Jan 19, 2009 11:30 GMT  ·  By

Sociologists say that a new breed of scientists is currently gaining momentum in the academic community, one that uses its own children for harmless experimentation, instead of paying others to undergo the tests. The researchers who apply this method are saying that there's nothing wrong with, for example, attaching a video camera to the skull of the baby, in order for them to follow which way their eyes are drawn to, and which object captures their attention most time. Naturally, no one would put their own child at risk, so at least the safety part is all figured out, experts say.

For example, MIT scientist Deb Roy installed 11 video cameras and 14 microphones throughout his house, and recorded most of the time it took his son to learn how to walk and speak. According to the researcher, this work is part of the larger Human Speechome Project, for which Roy has already gathered more than 250,000 hours of recordings. All the data is to be structured, and then to be used for scientific conclusions to various questions.

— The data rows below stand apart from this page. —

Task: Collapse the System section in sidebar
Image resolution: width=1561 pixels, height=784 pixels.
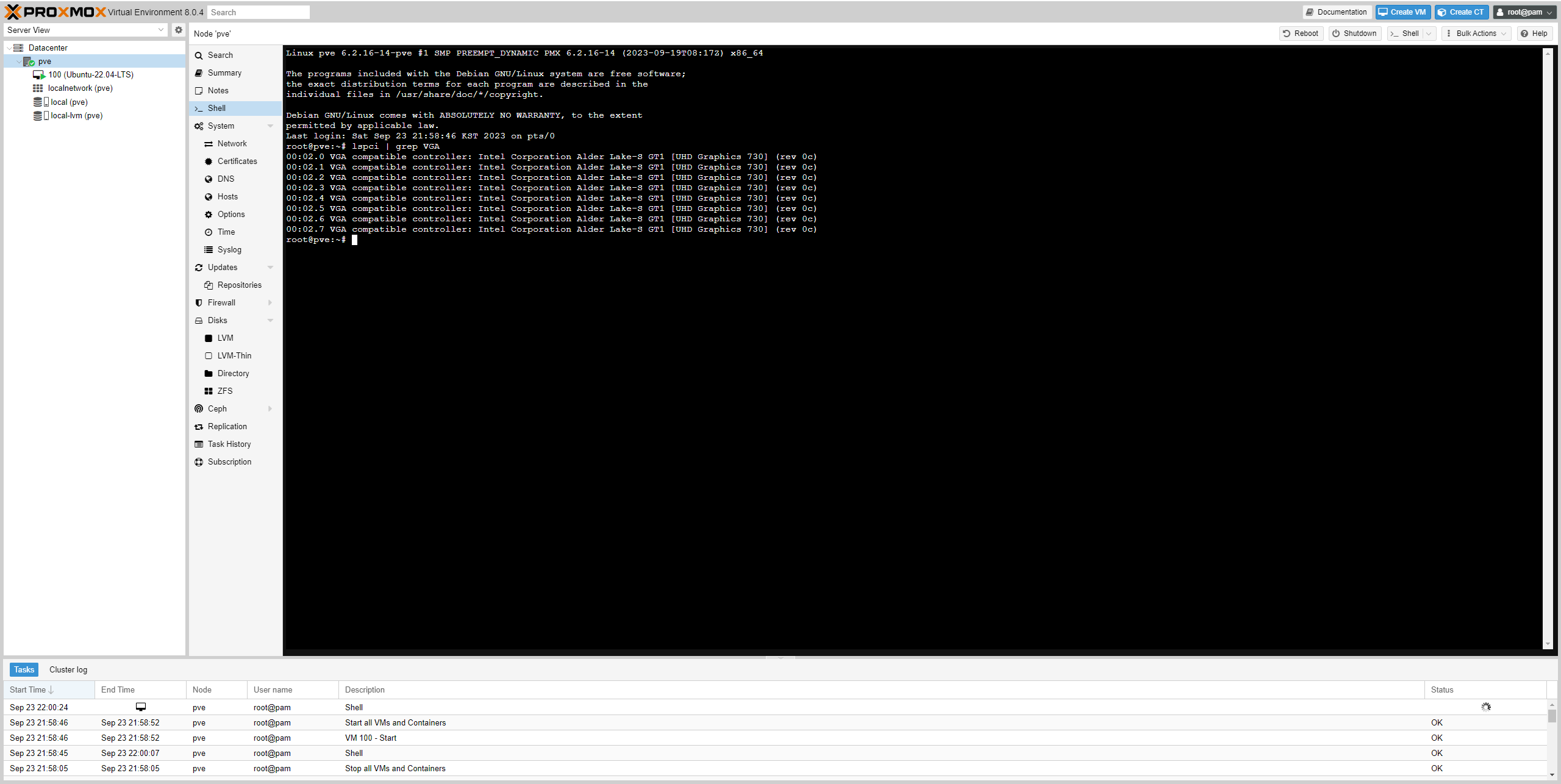Action: pyautogui.click(x=270, y=126)
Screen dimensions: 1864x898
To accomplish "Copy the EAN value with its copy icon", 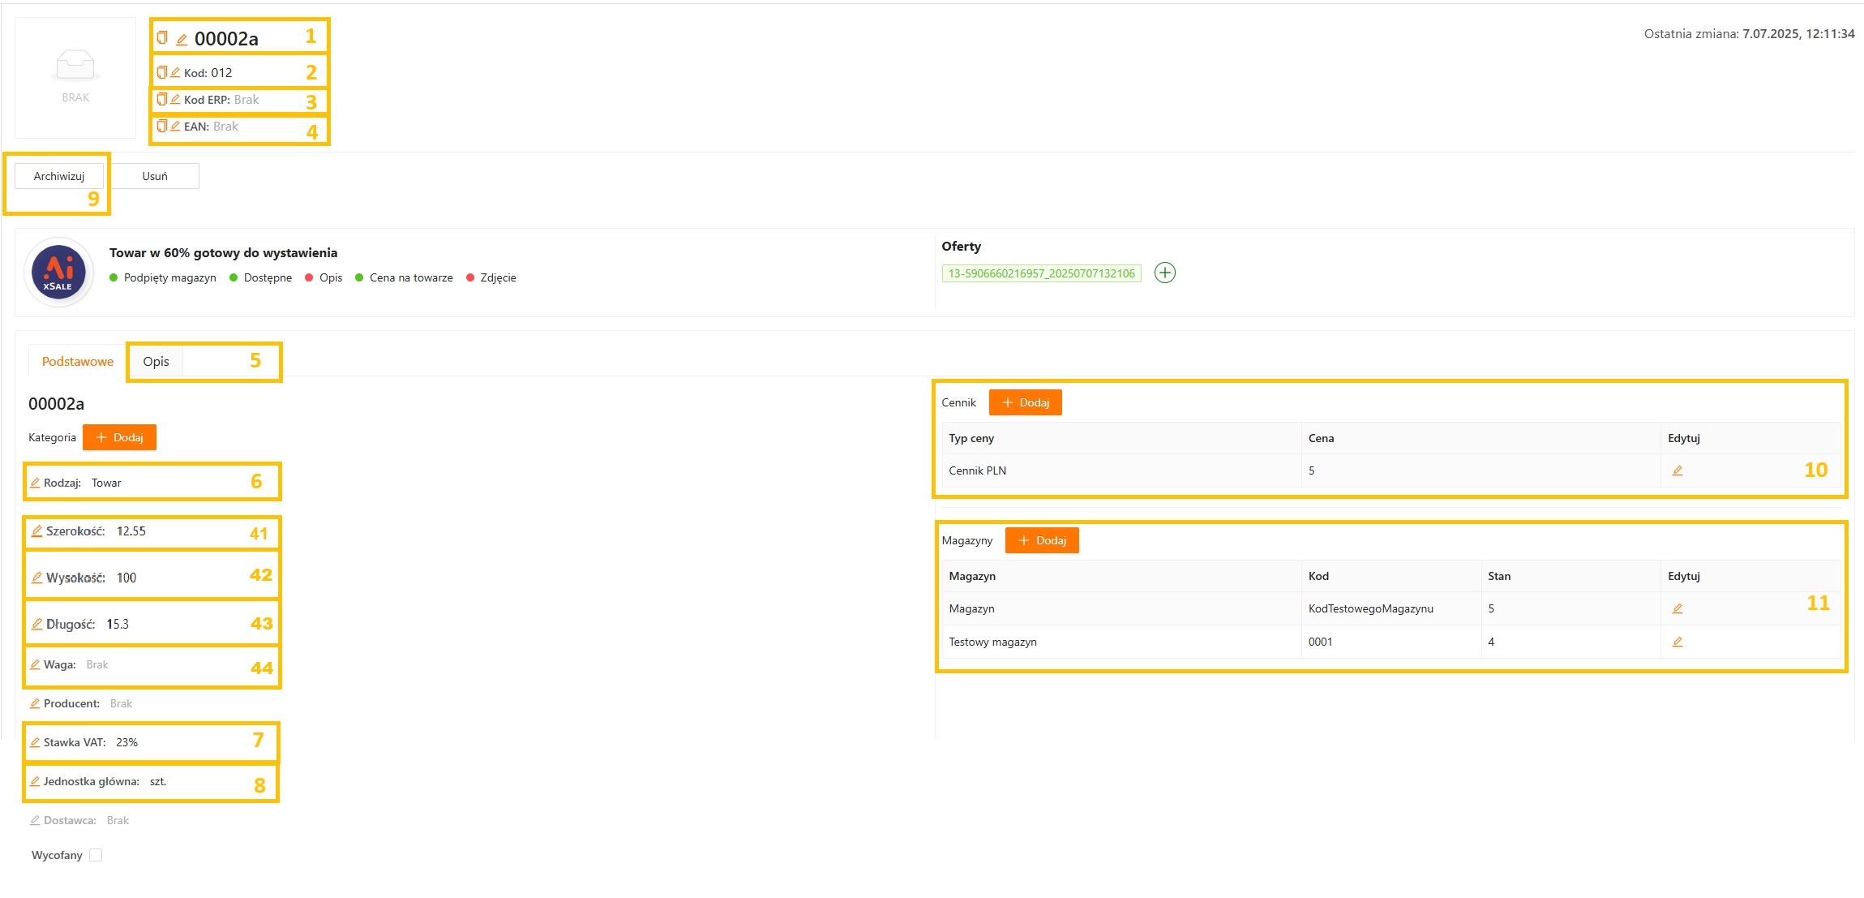I will pyautogui.click(x=162, y=126).
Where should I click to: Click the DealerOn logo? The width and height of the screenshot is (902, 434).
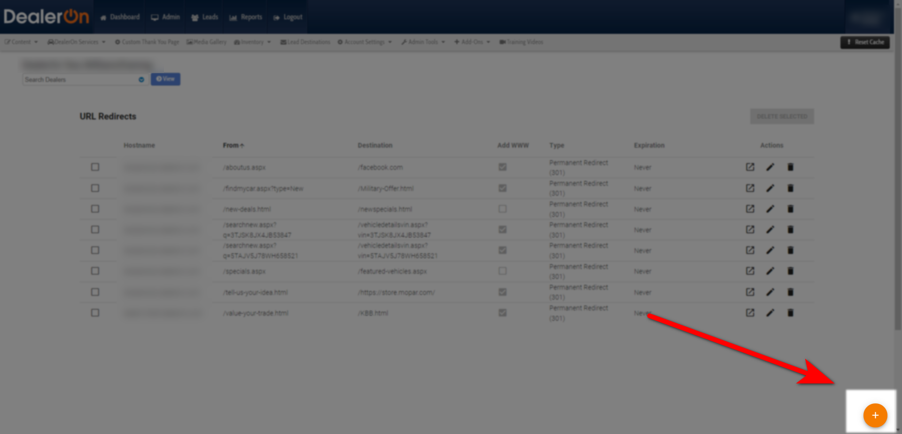tap(46, 16)
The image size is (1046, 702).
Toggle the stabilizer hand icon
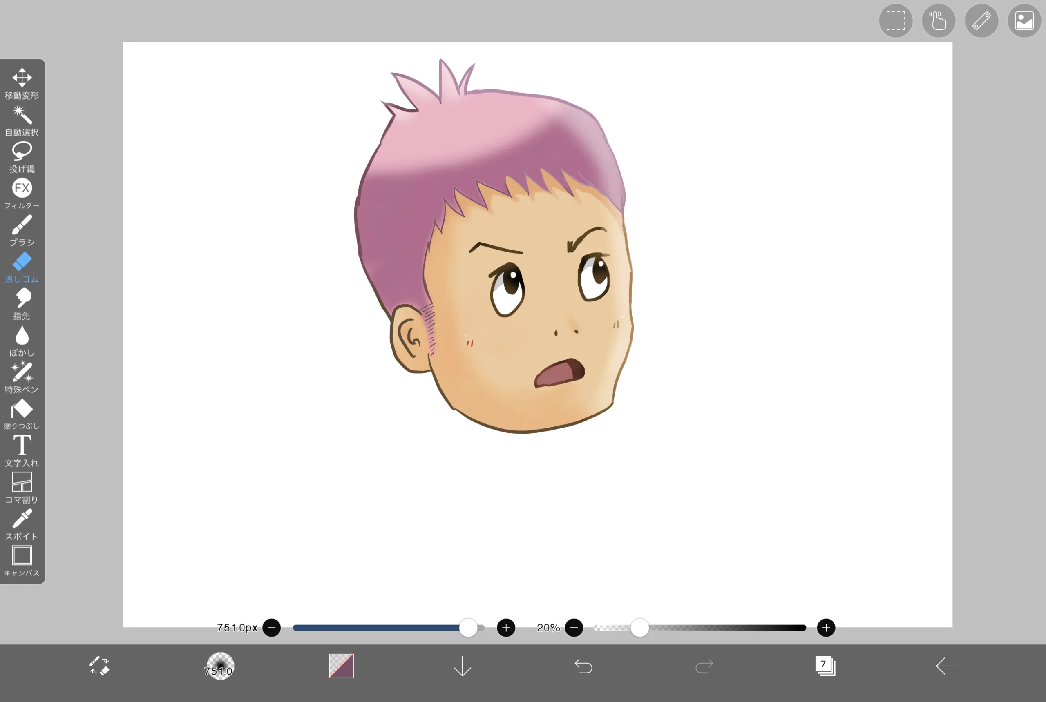coord(938,21)
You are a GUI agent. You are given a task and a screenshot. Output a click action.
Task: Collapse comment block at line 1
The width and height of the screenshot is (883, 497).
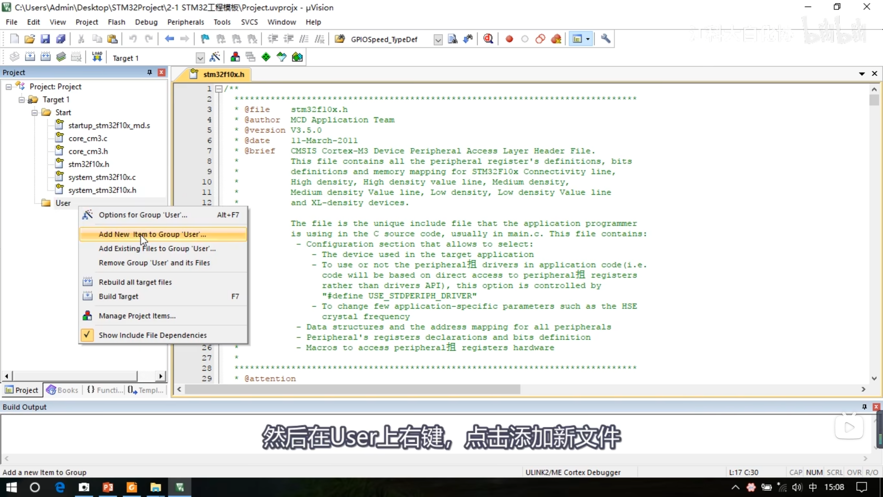[x=219, y=89]
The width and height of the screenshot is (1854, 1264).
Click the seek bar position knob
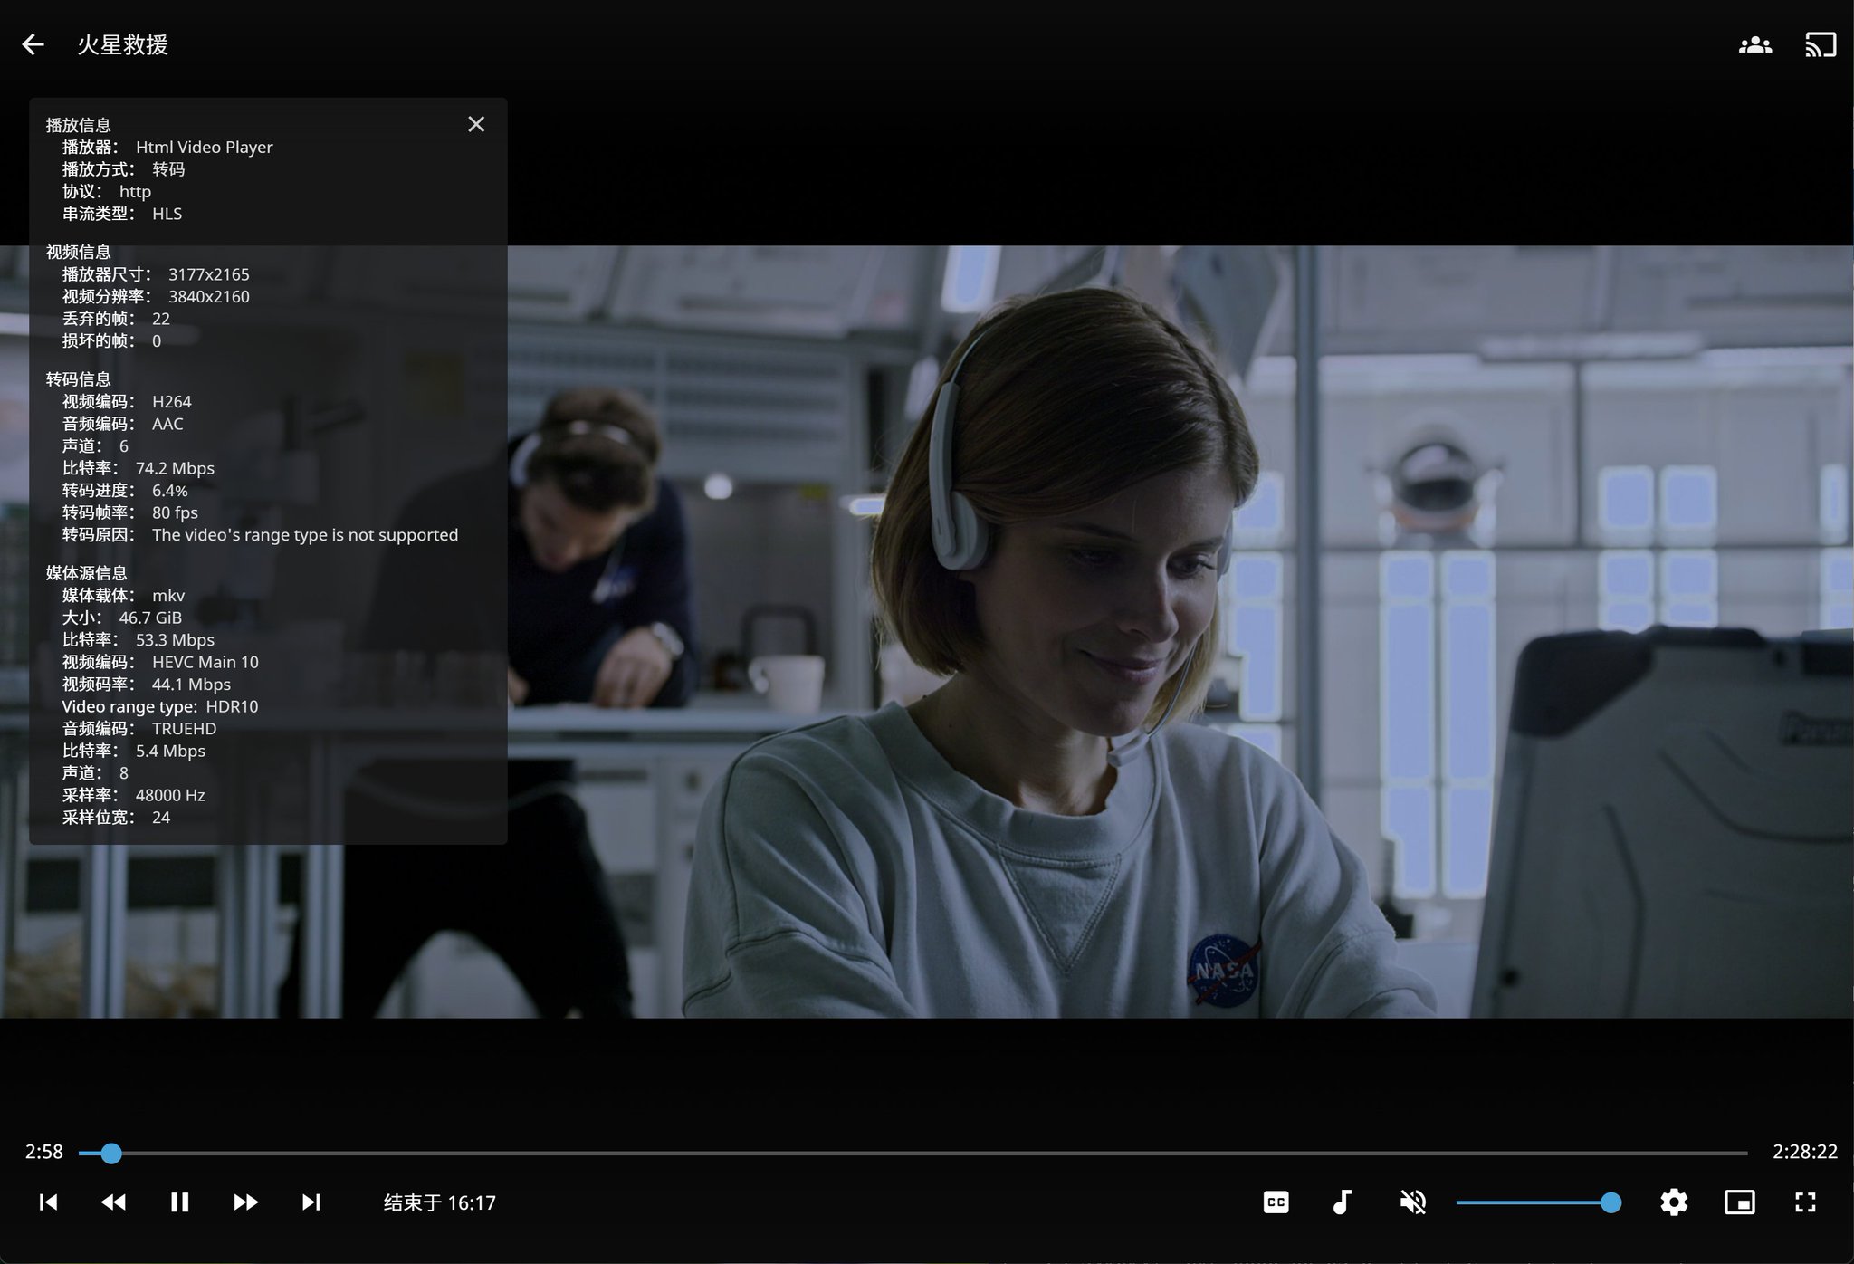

“The role of the parent is to protect the child. Once that parent becomes an investigator, it sets up an immediate potential conflict of interest. And it potentially takes the parent-child relationship and distorts it in ways that are unpredictable,” the director of the Center for Research Integrity at the Children’s Hospital of Philadelphia, Robert M. Nelson, says.

“You need subjects, and they’re hard to get. I don’t want them [the children] to feel uncomfortable, like I’m invading their privacy. When you mix being a researcher with being a parent, it can put your kids in an unfair place,” University of Pennsylvania developmental psychologist Deborah Linebarger, who is also the director of the university's Children’s Media Lab, adds. She has involved all of her four children in a study regarding the influence of media on kids, but has already drawn some boundaries as to how far she's willing to go with her work.

“I sign my own permission slips. If they’re your kids and you want to ask them questions, you can. If you want to put your kid into a drug trial, that’s different,” University of California in San Diego cognitive science studies professor Gedeon Deak, whose children have recently been part of the university's latest study, concludes.